I don't know if I should feel sorry or LOL at these "FIRE Adherents."

Roccus7

Moderator
Staff member
While reading in the NYT today I caught this fantasy world I didn't know existed...

...an adherent of the FIRE movement, the personal finance strategy popular among millennials. It stands for “financial independence, retire early.”

The FIRE movement was born during the stock market’s historic 11-year-long wealth-creating run. Professionals in their 30s and 40s were saving up million-dollar nest eggs and quitting their jobs in the prime of life to live off investments. It was unheard-of in modern times, at least for anyone without a trust fund.

Didn't anyone tell them that even in the best of times, $1 million won't cover them for 50 years?
 
While reading in the NYT today I caught this fantasy world I didn't know existed...

...an adherent of the FIRE movement, the personal finance strategy popular among millennials. It stands for “financial independence, retire early.”

The FIRE movement was born during the stock market’s historic 11-year-long wealth-creating run. Professionals in their 30s and 40s were saving up million-dollar nest eggs and quitting their jobs in the prime of life to live off investments. It was unheard-of in modern times, at least for anyone without a trust fund.

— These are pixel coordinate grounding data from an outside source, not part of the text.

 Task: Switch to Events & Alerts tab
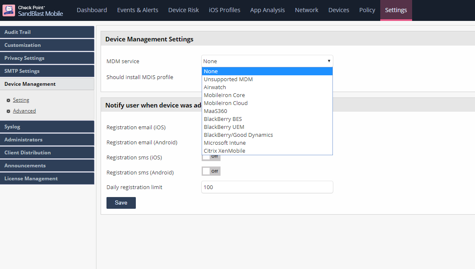click(138, 10)
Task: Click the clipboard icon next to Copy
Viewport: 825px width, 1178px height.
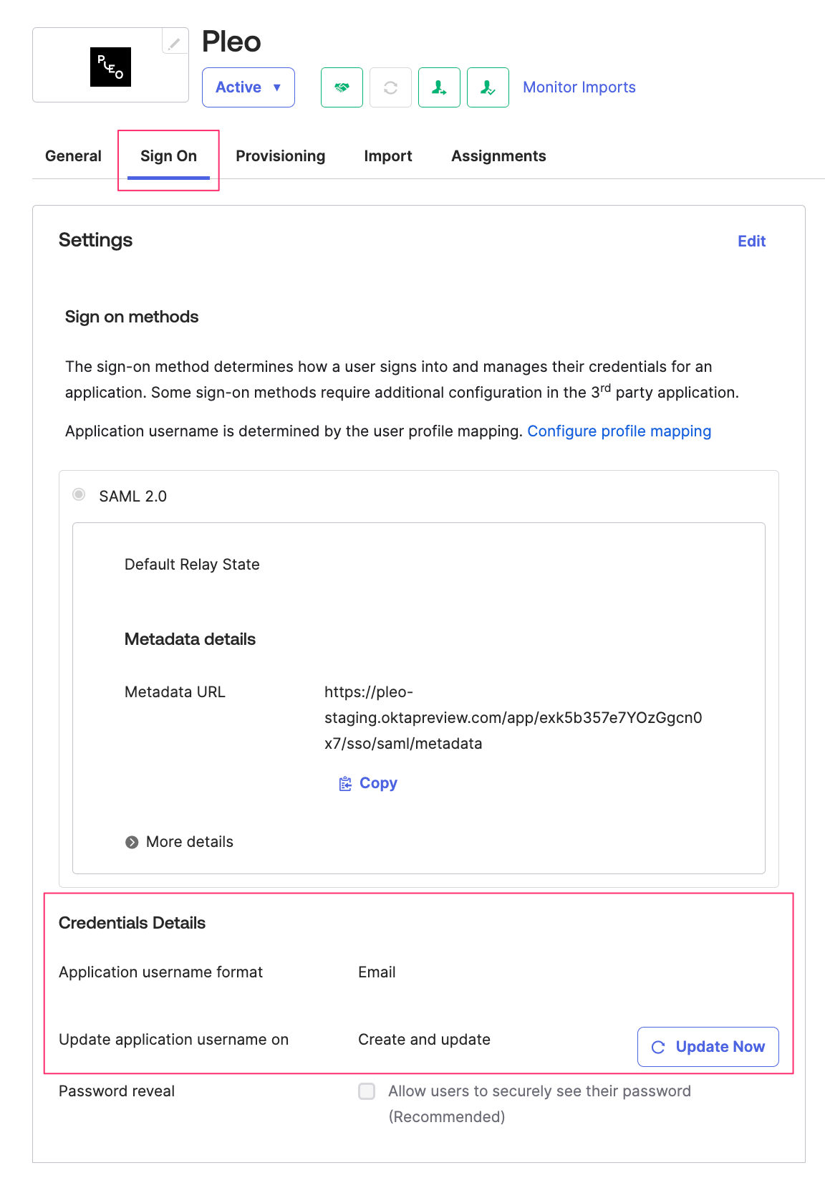Action: 344,783
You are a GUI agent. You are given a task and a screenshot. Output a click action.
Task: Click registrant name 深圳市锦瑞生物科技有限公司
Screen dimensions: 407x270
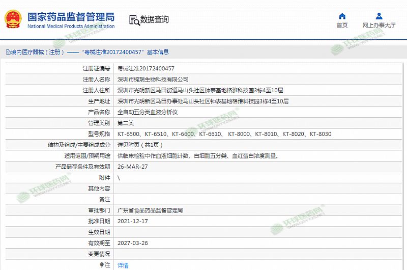(153, 79)
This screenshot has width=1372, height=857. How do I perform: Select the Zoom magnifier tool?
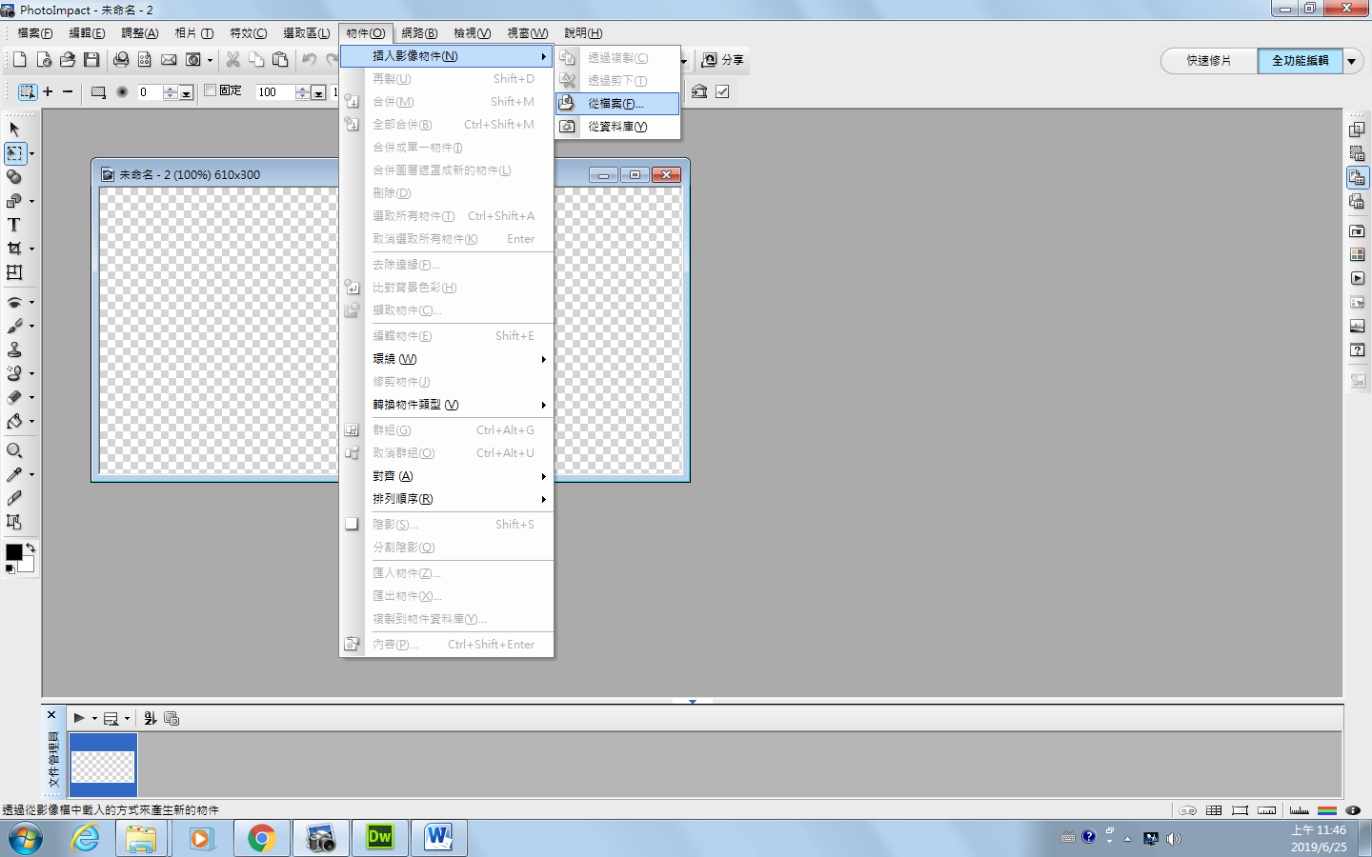coord(14,450)
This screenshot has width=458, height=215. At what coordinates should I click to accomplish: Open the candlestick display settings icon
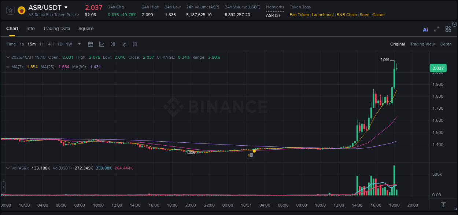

Didn't anyone tell them that even in the best of times, $1 million won't cover them for 50 years?
Morons, and this is the future.:(
 
The whole FIRE movement was pretty intriguing to me as well a few months back when I first heard of it. I read up on it and listened to some podcasts. The majority of these people work at jobs with high stress levels and high incomes. The idea is to keep expenses low and sock away anywhere from 50-80% of their income in investment vehicles. Then they basically live off the interest, dividends, and capital appreciation. A key to it is keeping your expenses low. Lower than anything you can imagine. Obviously the pandemic and recent market volatility is going to question whether this whole thing is feasible or not. Doing what you want with your time instead of being tied up with work the majority of the day is what it’s all about. Most of these folks work gigs - dog walking, scooter charging, blogging (think Mr. Money Moustache, Financial Samurai, etc). So instead of working full time they are either not working at all or doing these small time gigs to supplement income from their investment portfolios.

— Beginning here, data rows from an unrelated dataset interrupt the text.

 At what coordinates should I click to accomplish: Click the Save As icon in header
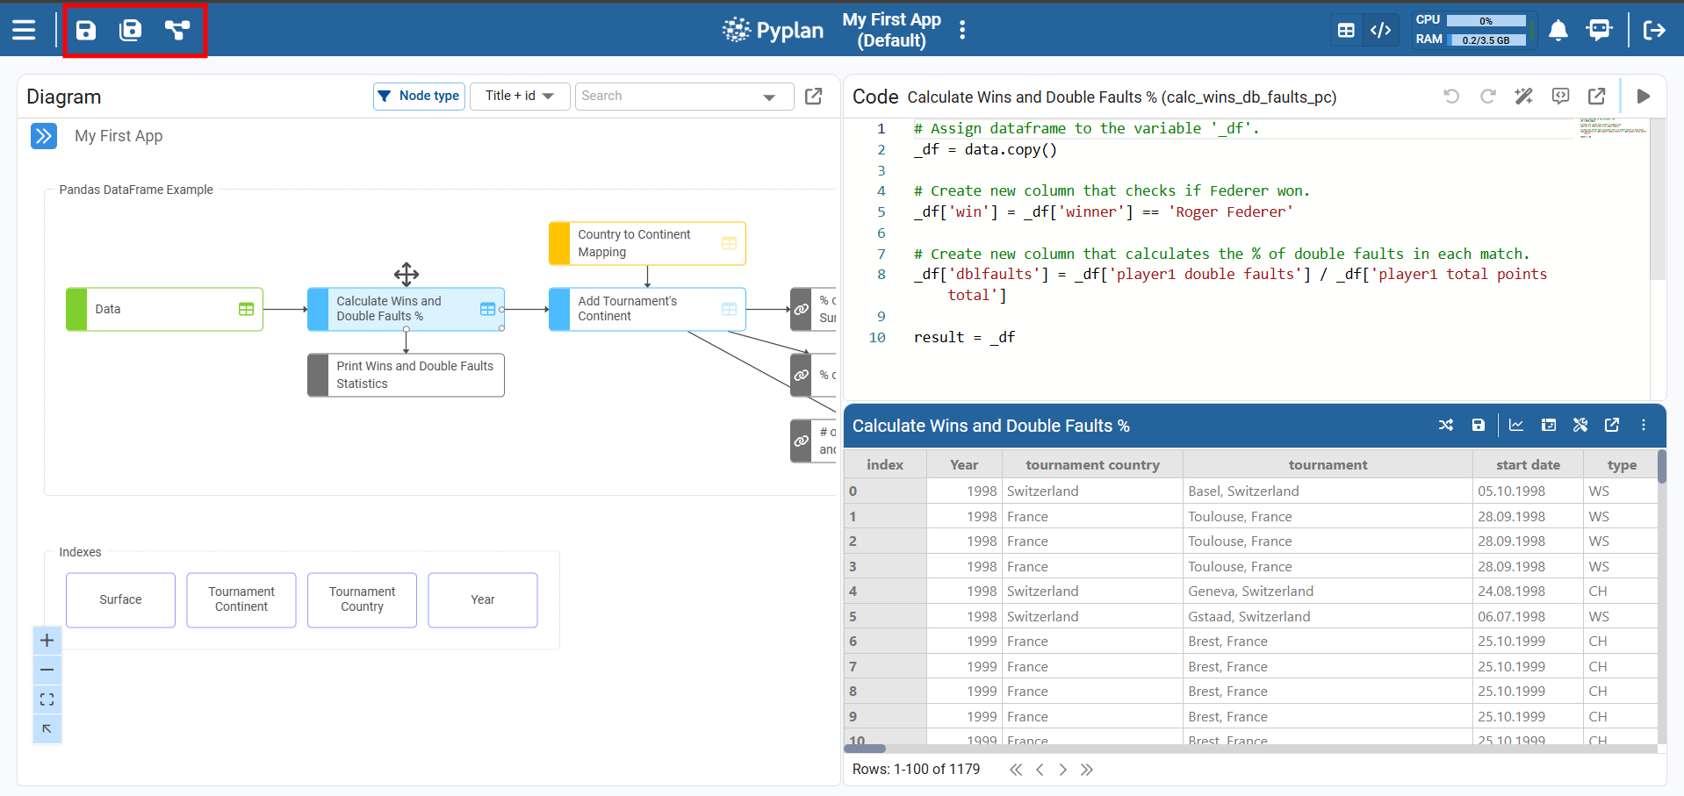click(131, 31)
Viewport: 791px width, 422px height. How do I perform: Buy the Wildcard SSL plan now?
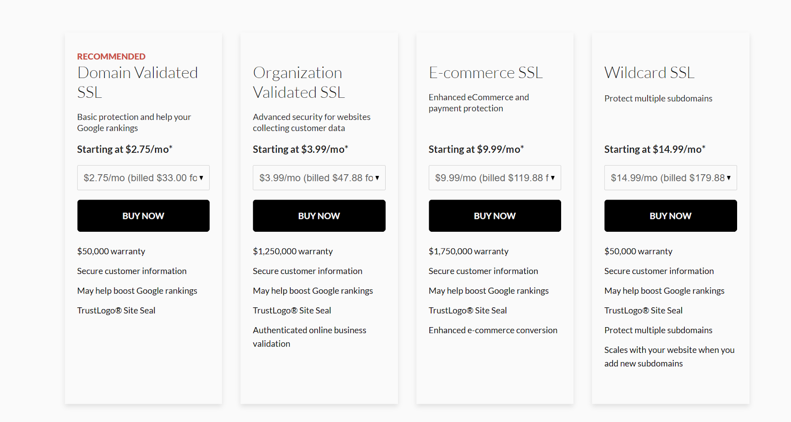670,216
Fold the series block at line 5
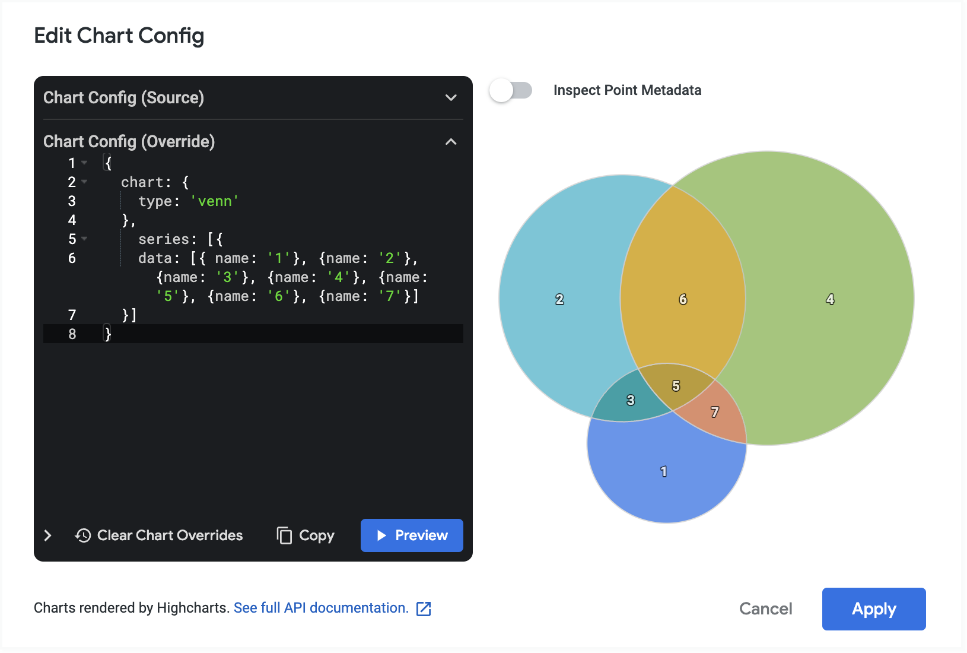This screenshot has height=653, width=967. (84, 239)
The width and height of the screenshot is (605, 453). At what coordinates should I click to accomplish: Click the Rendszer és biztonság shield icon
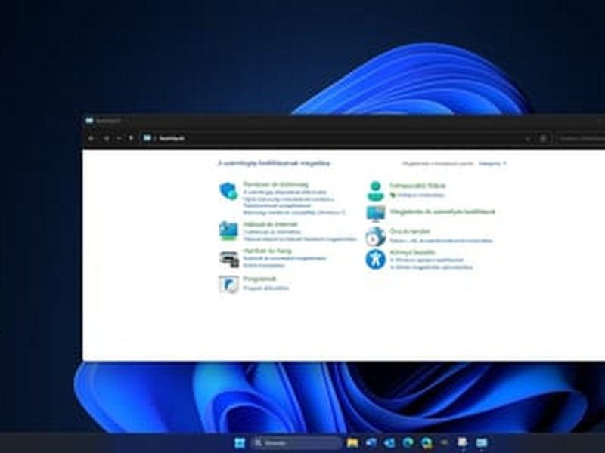(228, 191)
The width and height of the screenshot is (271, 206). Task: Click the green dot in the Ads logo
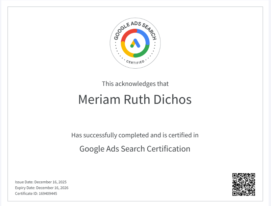coord(132,46)
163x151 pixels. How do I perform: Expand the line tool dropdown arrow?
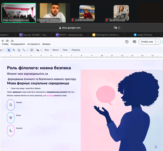point(27,50)
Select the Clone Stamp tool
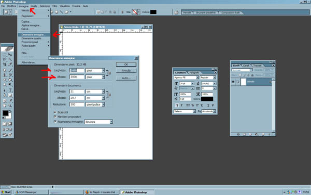 coord(5,75)
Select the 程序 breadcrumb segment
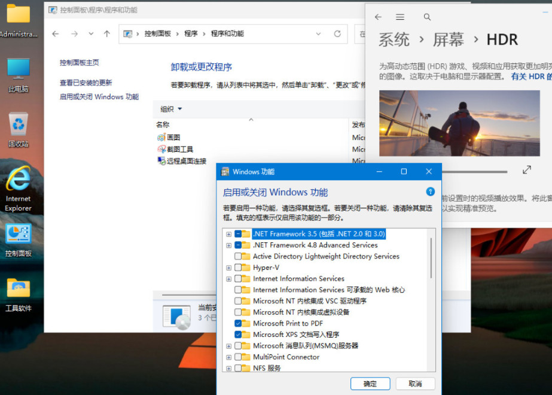552x395 pixels. coord(191,34)
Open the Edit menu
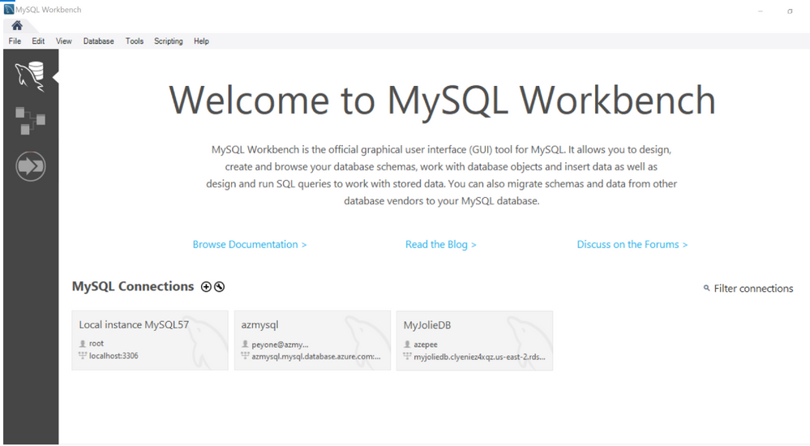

I think your right Dom a million today is nothing compared to a million 10-20 years ago.
 
I guess that until you lock your wealth in ironclad, no risk investments, you're always subject to the vicissitudes of volatility. A long-term plan that bets on the come, isn't a plan at all IMO, it's a day dream. I guess the generation that thought Unicorns fart Rainbows just learned a hard reality lesson.

By all means, do retire early if you can manage it. I did at 56 and it is friggin great! We lived well below our means when I was making coin and besides putting our children through college with no student debt to hang over their heads, we made some very strict and conservative assumptions in my retirement math.

Turns out many of my most conservative assumptions were wrong, but that's a happy problem so I can Super Size that next meal at McDs without worrying. More importantly, both grown up children have realized that a debt-free education is a wonderful gift. Their teenage cries of things like "Dad, we must be poor because you drive a beater!" have changed to expressions of sincere gratitude as they witness their friends and colleagues struggling trying to get out of burdensome student debt.